**WHAT YOU NEED TO DO**.
Every line with the string "computer" must be copied from the entries below.

━━ EXTRACTED ENTRIES ━━

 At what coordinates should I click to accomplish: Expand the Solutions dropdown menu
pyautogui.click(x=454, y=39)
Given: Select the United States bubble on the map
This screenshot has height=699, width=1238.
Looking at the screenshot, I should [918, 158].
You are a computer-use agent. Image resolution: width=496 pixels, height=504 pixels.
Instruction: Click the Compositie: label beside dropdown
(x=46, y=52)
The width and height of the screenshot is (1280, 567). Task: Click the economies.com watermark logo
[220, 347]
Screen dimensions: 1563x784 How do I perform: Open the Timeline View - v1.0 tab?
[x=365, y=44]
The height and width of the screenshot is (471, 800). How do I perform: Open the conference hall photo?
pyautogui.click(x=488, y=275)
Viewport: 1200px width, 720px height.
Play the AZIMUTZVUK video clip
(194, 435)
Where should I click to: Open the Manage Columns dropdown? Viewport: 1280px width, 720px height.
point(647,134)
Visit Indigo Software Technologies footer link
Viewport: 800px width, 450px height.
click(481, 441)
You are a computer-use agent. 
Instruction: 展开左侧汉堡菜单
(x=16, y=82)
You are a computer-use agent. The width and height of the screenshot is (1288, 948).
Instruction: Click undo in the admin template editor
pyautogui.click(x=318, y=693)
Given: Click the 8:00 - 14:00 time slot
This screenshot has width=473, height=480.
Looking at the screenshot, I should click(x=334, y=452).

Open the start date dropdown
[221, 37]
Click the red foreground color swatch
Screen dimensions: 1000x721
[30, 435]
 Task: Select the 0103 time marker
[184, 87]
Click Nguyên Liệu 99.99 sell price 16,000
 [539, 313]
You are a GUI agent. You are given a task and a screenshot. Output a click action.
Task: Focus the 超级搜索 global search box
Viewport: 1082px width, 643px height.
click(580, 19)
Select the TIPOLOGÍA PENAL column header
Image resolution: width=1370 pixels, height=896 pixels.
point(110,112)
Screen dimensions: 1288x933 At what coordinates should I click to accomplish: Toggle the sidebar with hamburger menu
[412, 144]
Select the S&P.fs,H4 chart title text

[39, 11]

━━━

**SOLUTION TO THIS TASK**.
You are a computer-use agent. Image resolution: width=496 pixels, height=504 pixels.
You are a computer-use agent. 
You are a computer-use agent. The width and height of the screenshot is (1288, 948).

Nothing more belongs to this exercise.